僕が言葉を発せずにいると、父さんの方から話題を戻した。ぎこちない感じはなく、大人は違うなとこんな時に実感させられる。
「とにかく、もう今日は休め。ちゃんとベッドで寝るんだぞ。俺はこれから仕事に行って来る。晩飯は昨日のカレーの残りがあるから。じゃあ、後は頼んだぞ」
「う、うん……。いってらっしゃい……」
僕の方がよっぽどぎこちない。謝りたい衝動を必死にこらえて、僕は父さんを見送った。その背中を見て思い返す。父さんをただただ責めたてていたのは、本当に幼い頃だけだ。少し大きくなると、つい詰ってしまってもその後で我に返り言い過ぎを詫びた。そんな時、父さんは怖い顔でこちらを睨んだものだ。僕が言い募っている時にはそんな様子は微塵も見せないのに、少しでも弱気な素振りを見せると即座に指摘された。
幾度も告げられることになる主張ではあったが、その初回を僕は今でもはっきりと思い出せる。九歳の僕に、父さんは今までになく怖いくらいの真剣な顔で対した。それなのに、口調はあくまで静かに、諭し聞かせるようだったことも。
『どうして謝るんだ?お前に悪いところは全くない。悪いのは父さんや母さんだ』
『でも、僕、言い過ぎちゃったから……』
『お前にはその権利がある。悪いと思ったら、嫌だと思ったら、そうやって感情を剥き出しにしていけばいい。それを許せるのが家族なんだ』
『父さん……』
『赦さなくていい。認めなくていい。ずっと恨んでくれて構わない。ただ、自分を誤魔化して阿(おもね)るようなことはするな』
『……』
『……いいか、レン。自分に悪いところがないのに、意味もわからず謝るような男にはなるな。たとえ周りの人間がお前に反対したとしても、それが正しいと思うならお前はそれを貫き通せ。父さんは――……俺は、そんなお前を出来る限り支えてやる』
その日から、父さんは自分のことを“俺”と言うようになった。これまでは“父親”であるために懸命だったのを、一人の男として僕を認めようとしてくれている。それをどこかで感じて嬉しかったから、言葉の意味はきちんとわかってなどいなかったものの、こうして覚えているのだ。
『まあ、お前はわかってるよな』
そして父さんは決まってそう付け加えると、手荒く僕の頭を撫でたものだ。跳ね除ける力がなかった時も、その力をつけた後も、僕はその手だけは決して振り払う気にはなれなかった。照れ臭さと誇らしさがミックスされたむず痒い感覚が、度々同じ会話を繰り返してしまう反省に勝っていた数年間。無論意識はしていなかったが、もしかしたら僕は望んで父さんとの問答を続けていたのかもしれない。
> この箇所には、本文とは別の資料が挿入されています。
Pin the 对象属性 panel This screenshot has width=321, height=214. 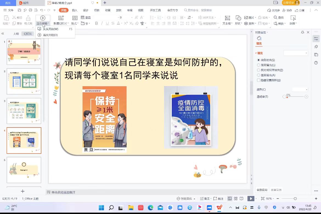pos(303,32)
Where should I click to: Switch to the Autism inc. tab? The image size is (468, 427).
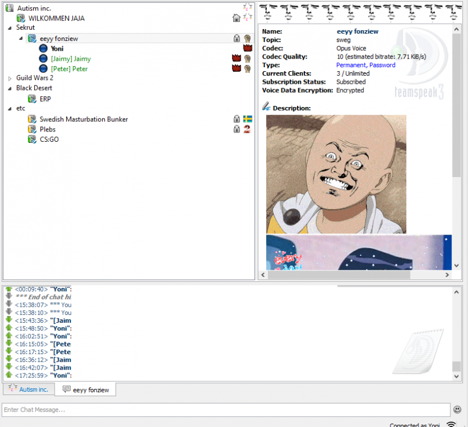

ちなみにその手は、そんな己の甘えを克服した今でも時々登場する。大抵は僕がつい父さんのだらしなさに声を上げ、そこまで怒鳴ることでもなかったかと反省した際に出てくるものだ。方向性が何だか子ども扱いの方に流れている感も多々受けるが、僕にとっては尊敬する“父親の手”である。それは僕の中で“男の背中”と同じくらい感銘ある位置づけだった。
「……僕も、早く大人にならないと」
昔は、泣き虫と弱虫が改善すれば自然と大人になれるものだと思っていた。今では、それだけじゃ足りないことが何となくわかる。もっと抽象的で、大切な何か。それを自分のものにしなければ、父さんのような大人の男にはなれないのだろう。
「まずは……自分を貫くって所から、かな……」
あまりの難敵に、僕がまず取った作戦は非常にわかりやすいものだった。
「……まずは腹ごしらえが大事、大事」
腹が減っては戦は出来ぬ。これから長い間戦うことになる宿敵に、逃げの一手から入るのが僕流だ。……なんて、全く誇れることじゃないけど。少しずつ変えていけばいい。今は姉だっているのだから。そう自分を慰めつつ、僕の思考は晩ごはんへと移行していった。